Bryant’s job is to oversee the business’s Australian land and integrated systems portfolio. While much of Saab’s work is for the Navy, he looks after solutions for the Army.
And the company is a beneficiary of the huge spend associated with expanding the nation’s combat readiness amid war overseas, as well as taking on work under Pillar Two of the Australia, United Kingdom and United States defence pact (AUKUS).
Pillar Two relates to emerging and advanced technologies, which Saab is investing heavily in.
“We’re investing as a company in autonomy, artificial intelligence, underwater systems, quantum technologies and so on,” Bryant said.
He said that the US and UK relationships were the “cornerstones of our defence and security environment in Australia for decades and decades, and that’s not going to change anytime soon”. The pact is set to be a boon for Saab, and Adelaide too, he said.

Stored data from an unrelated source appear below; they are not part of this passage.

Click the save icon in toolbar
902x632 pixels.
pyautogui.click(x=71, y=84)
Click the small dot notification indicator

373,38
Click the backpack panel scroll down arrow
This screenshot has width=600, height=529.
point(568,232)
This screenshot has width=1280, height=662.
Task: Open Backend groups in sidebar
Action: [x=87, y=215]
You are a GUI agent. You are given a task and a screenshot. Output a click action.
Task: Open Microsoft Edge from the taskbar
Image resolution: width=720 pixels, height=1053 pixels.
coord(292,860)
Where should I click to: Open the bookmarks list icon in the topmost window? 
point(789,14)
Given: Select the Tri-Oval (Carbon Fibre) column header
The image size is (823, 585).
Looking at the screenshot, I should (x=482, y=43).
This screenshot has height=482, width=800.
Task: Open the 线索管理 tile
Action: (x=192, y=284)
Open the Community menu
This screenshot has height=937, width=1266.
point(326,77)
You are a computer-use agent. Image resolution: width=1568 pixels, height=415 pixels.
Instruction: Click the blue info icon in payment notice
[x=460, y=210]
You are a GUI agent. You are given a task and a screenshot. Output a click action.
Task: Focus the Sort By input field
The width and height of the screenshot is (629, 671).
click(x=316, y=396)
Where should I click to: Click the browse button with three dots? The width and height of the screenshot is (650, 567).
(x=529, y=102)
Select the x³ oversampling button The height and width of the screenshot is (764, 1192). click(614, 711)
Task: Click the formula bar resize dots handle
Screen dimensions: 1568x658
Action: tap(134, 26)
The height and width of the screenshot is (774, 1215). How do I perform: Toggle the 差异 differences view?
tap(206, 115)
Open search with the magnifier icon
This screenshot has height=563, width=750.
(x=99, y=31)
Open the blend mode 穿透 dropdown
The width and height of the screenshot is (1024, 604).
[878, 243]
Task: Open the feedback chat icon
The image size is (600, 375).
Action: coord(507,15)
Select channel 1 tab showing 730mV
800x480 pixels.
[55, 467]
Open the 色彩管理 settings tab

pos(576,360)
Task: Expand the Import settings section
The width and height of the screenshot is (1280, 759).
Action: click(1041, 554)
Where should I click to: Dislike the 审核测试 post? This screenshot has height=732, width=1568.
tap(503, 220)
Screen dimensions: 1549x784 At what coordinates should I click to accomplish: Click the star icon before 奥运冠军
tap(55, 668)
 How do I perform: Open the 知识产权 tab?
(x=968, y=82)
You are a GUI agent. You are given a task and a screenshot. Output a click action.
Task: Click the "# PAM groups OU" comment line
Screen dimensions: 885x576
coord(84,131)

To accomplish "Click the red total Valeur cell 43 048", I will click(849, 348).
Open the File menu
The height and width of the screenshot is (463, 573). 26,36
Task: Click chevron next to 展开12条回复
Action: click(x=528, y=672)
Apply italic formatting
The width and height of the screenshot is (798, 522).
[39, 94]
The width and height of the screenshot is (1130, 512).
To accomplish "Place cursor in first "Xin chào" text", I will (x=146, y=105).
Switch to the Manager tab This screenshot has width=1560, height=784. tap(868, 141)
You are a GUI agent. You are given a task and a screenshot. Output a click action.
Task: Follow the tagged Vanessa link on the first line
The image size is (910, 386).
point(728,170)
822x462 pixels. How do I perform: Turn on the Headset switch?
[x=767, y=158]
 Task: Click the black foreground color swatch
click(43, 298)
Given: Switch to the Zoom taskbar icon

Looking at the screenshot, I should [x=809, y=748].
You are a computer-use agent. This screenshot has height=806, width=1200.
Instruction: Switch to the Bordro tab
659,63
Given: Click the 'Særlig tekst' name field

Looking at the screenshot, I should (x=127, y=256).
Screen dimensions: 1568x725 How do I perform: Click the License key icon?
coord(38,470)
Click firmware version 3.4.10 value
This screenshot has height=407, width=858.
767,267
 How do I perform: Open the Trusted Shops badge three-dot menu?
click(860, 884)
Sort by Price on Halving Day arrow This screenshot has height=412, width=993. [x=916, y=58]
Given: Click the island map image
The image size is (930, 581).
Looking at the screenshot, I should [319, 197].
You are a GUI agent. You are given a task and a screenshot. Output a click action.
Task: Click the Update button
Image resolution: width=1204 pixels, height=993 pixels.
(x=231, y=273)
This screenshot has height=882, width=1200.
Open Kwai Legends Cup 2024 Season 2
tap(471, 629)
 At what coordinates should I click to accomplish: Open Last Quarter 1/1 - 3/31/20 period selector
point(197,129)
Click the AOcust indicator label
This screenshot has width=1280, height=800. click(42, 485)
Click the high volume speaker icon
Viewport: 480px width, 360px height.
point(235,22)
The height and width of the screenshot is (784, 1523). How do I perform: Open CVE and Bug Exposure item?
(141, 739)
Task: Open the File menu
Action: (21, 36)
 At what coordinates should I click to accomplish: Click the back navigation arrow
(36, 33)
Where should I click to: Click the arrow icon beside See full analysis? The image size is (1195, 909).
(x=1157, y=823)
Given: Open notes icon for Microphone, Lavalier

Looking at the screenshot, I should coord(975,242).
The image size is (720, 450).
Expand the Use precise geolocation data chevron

“Adelaide is our centre of gravity right now,” he said.
His work on advanced defence technology is becoming more and more relevant, too, given that the way wars are being fought is changing.
This week, the Federal Government announced it would spend $7 billion on anti-drone technology, something Saab “has very strong capability” in.
“More so out of Ukraine than anywhere else, the lessons that we’re seeing out of there with the amount of work that those drones are doing and the effect they’re having with 80 or 90 per cent of casualties being caused by drone strikes, which is incredible,” he said.
“It’s turning around the actual casualty rates, where it used to be for every fatality there were three to five injuries. Now it’s almost switched that on its head… just because of the nature of the drones. They are literally hitting every individual. It’s frightening.
“It’s changing very quickly, and we are doing our best to get ahead of that curve and support Defence.”